Students looking to enter the workforce quickly with in-demand skills will have a new option, thanks to the Accelerate TEXAS grant awarded to College of the Mainland.

The grant allows students lacking a GED or high school diploma or with limited English skills to start job training now.  Students may earn business; welding; medical coding; certified nurse assistant; machinist; or heating, ventilation and air-conditioning certificates while working toward their GED certificate.

The program offers scholarships covering tuition, books and fees for students who qualify. It will continue the success of the previous Accelerate TEXAS grant that the college received to allow students to earn their GED certificate and welding; medical coding; certified nurse assistant; or heating, ventilation and air-conditioning certificate.
“We can start people in their vocational pathway before they finish their GED,” said COM Director of Adult Education Josh Hayes. “Not only are we extending the number of slots in our Accelerate Texas grant program, we’re leading two other colleges in a program that’s been successful for us.”
COM is the lead administrator of the grant for Lee College and Brazosport College.
The grant will allow the college to add up to 100 students to its current 200 slots.

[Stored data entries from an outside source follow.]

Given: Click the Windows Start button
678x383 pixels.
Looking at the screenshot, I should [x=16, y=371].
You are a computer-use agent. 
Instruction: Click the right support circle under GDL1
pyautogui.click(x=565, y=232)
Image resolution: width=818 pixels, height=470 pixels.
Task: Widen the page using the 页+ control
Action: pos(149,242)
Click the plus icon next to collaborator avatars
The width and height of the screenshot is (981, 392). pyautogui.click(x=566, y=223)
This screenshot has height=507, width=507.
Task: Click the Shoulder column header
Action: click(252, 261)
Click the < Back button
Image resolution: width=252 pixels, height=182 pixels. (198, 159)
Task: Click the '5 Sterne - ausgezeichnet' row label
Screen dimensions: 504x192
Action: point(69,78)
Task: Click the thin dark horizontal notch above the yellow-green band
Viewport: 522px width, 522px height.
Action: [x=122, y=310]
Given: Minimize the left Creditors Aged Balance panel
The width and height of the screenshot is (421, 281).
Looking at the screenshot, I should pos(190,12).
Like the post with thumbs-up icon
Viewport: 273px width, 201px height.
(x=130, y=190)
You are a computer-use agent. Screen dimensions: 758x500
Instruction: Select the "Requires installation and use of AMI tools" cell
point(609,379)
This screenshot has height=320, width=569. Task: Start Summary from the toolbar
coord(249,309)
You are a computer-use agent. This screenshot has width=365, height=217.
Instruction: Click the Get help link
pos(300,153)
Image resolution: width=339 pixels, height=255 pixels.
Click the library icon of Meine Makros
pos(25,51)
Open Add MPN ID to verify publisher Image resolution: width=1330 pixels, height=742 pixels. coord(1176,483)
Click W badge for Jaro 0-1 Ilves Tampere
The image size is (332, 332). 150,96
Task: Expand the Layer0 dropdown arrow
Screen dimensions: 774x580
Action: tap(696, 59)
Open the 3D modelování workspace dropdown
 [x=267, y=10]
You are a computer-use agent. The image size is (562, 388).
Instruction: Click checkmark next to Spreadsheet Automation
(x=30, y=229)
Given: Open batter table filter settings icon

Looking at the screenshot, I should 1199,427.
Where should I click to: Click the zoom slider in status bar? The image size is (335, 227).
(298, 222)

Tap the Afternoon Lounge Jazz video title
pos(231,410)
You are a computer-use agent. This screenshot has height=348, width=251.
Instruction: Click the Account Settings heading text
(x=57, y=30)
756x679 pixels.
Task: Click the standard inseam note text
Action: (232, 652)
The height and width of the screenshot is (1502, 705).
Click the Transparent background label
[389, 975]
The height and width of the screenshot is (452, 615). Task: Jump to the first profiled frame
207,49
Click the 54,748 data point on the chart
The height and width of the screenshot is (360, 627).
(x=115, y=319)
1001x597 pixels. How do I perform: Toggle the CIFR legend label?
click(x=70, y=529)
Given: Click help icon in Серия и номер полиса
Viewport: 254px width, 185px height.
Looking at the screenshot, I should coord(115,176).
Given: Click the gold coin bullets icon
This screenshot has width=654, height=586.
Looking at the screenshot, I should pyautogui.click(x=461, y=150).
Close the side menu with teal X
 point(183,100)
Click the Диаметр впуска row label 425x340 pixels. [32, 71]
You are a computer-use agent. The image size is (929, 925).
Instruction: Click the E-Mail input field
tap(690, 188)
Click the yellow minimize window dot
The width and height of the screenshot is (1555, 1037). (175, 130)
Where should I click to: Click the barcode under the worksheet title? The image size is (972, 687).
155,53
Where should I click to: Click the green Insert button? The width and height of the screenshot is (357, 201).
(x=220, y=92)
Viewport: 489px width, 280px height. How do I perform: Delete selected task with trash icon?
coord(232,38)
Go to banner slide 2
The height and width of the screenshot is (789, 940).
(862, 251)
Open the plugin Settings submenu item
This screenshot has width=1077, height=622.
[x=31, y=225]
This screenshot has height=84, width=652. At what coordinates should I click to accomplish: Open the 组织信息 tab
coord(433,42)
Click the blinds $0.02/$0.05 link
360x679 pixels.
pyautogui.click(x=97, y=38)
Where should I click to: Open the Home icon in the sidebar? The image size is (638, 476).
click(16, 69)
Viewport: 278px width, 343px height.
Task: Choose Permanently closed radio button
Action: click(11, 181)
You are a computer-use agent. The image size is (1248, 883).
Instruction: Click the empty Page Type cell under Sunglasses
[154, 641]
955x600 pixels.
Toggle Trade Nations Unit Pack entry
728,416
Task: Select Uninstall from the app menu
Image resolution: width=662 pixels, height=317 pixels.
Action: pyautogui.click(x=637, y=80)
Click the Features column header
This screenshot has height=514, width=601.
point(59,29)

Accelerate TEXAS programs help underprepared adults to complete high-demand career training programs while they are enrolled in classes that improve their reading and math skills. Students may work toward a GED while they are training or be learning English as a second language.

“I needed a career. I’d worked at a local feed store and it was a basic minimum wage. Without (the Adult Education Program) I’d probably still be there,” said Daviana Tucker, who graduated with her GED last fall and is now pursing a welding certificate. “(Career Navigator) Roger Mora has taken me step by step.”

The Texas Higher Education Coordinating Board funds Accelerate TEXAS and provides services at state community colleges in partnership with federally-supported adult education and literacy programs funded by the Texas Workforce Commission.